(Stored data)

::::

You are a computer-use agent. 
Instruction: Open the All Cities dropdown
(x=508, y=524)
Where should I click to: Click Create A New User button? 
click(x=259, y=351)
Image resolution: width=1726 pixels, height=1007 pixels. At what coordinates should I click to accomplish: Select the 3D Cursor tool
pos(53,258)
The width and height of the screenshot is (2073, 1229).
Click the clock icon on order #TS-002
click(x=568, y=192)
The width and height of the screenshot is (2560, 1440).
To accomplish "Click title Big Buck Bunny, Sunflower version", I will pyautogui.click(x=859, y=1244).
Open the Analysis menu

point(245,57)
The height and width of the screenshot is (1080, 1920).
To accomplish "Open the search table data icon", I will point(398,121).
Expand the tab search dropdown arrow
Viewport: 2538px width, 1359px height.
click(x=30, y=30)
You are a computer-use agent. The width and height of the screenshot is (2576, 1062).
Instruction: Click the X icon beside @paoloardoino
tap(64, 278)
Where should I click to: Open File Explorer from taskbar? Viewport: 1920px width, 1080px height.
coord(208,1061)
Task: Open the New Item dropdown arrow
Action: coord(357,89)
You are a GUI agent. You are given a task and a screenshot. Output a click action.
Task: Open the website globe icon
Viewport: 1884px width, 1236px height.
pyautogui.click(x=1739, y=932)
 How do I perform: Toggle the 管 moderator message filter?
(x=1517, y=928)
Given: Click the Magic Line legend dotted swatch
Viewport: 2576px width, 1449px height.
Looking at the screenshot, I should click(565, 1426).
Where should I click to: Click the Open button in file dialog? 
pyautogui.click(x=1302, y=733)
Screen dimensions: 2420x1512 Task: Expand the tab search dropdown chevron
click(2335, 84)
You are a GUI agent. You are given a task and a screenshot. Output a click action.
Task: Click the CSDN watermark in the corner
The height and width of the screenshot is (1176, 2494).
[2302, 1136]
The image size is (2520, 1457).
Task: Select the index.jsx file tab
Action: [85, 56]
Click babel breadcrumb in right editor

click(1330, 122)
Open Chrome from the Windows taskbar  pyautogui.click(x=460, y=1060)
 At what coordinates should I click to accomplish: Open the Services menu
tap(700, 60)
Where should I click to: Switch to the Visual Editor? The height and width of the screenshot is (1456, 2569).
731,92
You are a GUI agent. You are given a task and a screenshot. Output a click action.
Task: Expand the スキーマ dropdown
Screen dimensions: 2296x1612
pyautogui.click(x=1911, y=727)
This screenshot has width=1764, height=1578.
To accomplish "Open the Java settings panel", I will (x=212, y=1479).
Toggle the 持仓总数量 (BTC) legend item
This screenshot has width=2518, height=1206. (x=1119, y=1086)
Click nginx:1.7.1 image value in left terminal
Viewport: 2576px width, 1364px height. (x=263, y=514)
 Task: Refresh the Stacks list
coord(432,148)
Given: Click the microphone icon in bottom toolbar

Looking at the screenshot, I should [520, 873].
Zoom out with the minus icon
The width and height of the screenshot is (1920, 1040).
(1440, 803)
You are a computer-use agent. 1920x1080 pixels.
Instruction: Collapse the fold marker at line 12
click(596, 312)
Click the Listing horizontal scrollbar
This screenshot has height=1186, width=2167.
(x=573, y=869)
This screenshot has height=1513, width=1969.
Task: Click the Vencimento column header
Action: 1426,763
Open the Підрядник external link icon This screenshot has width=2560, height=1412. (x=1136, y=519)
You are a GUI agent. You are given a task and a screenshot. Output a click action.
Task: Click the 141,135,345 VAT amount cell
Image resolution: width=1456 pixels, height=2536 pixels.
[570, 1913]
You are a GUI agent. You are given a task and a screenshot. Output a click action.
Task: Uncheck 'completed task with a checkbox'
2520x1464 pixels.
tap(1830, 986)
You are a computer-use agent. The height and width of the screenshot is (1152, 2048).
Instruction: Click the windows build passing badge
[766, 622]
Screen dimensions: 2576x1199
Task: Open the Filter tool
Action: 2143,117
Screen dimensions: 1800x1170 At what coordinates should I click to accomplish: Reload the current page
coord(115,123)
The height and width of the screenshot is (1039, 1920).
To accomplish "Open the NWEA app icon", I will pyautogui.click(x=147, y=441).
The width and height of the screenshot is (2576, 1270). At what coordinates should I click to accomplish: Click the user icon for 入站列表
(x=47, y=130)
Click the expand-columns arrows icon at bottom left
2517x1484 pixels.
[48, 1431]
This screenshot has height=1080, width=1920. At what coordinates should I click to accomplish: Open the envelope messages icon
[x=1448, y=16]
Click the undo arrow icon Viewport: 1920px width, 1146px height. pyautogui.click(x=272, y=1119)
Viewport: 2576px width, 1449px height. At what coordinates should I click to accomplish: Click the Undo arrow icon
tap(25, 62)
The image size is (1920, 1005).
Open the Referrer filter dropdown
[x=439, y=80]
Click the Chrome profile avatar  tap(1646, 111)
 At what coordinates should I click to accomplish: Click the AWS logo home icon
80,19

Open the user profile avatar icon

::::

Work order: Work through the records above line by line and count those that hold the string "avatar". Give only the result.

Result of this exercise: 2